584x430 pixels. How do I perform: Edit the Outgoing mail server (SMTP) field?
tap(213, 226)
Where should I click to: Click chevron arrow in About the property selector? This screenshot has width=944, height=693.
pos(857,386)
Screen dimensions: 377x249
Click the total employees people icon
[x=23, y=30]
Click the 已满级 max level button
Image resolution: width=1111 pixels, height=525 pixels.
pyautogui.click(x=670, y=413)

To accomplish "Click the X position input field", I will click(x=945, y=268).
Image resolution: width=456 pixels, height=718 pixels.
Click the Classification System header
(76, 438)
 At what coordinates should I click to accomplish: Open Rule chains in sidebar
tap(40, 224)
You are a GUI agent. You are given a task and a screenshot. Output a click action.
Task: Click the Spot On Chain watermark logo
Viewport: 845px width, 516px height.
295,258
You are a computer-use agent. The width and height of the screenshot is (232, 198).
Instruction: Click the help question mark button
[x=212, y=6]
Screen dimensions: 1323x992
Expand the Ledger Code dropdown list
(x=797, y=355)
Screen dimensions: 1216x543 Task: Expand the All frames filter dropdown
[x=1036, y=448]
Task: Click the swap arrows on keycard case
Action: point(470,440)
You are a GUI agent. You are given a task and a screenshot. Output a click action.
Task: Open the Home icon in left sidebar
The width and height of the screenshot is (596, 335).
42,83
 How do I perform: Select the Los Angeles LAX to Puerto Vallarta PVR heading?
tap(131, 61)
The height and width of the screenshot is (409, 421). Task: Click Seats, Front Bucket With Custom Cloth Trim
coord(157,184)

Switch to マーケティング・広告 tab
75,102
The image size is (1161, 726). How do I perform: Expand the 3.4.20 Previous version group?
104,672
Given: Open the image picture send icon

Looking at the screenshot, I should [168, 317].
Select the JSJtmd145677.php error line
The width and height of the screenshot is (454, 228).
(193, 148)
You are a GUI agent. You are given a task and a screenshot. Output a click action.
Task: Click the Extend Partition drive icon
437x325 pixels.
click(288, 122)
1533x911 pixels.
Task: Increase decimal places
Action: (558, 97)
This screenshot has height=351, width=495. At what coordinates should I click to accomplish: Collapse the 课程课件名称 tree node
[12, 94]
____________
请把以上全部数据逐行原样重新录入，不做任何改动。

练习结果:
584x430 pixels. How do I perform: Edit the Outgoing mail server (SMTP) field?
tap(213, 226)
Where should I click to: Click chevron arrow in About the property selector? This screenshot has width=944, height=693.
pos(857,386)
Screen dimensions: 377x249
Click the total employees people icon
[x=23, y=30]
Click the 已满级 max level button
Image resolution: width=1111 pixels, height=525 pixels.
pyautogui.click(x=670, y=413)

To accomplish "Click the X position input field", I will click(x=945, y=268).
Image resolution: width=456 pixels, height=718 pixels.
Click the Classification System header
(76, 438)
 At what coordinates should I click to accomplish: Open Rule chains in sidebar
tap(40, 224)
You are a GUI agent. You are given a task and a screenshot. Output a click action.
Task: Click the Spot On Chain watermark logo
Viewport: 845px width, 516px height.
295,258
You are a computer-use agent. The width and height of the screenshot is (232, 198).
Instruction: Click the help question mark button
[x=212, y=6]
Screen dimensions: 1323x992
Expand the Ledger Code dropdown list
(x=797, y=355)
Screen dimensions: 1216x543 Task: Expand the All frames filter dropdown
[x=1036, y=448]
Task: Click the swap arrows on keycard case
Action: point(470,440)
You are a GUI agent. You are given a task and a screenshot. Output a click action.
Task: Open the Home icon in left sidebar
The width and height of the screenshot is (596, 335).
42,83
 How do I perform: Select the Los Angeles LAX to Puerto Vallarta PVR heading?
tap(131, 61)
The height and width of the screenshot is (409, 421). Task: Click Seats, Front Bucket With Custom Cloth Trim
coord(157,184)

Switch to マーケティング・広告 tab
75,102
The image size is (1161, 726). How do I perform: Expand the 3.4.20 Previous version group?
104,672
Given: Open the image picture send icon

Looking at the screenshot, I should [168, 317].
Select the JSJtmd145677.php error line
The width and height of the screenshot is (454, 228).
(193, 148)
You are a GUI agent. You are given a task and a screenshot. Output a click action.
Task: Click the Extend Partition drive icon
437x325 pixels.
click(288, 122)
1533x911 pixels.
Task: Increase decimal places
Action: (558, 97)
This screenshot has height=351, width=495. At what coordinates should I click to accomplish: Collapse the 课程课件名称 tree node
[12, 94]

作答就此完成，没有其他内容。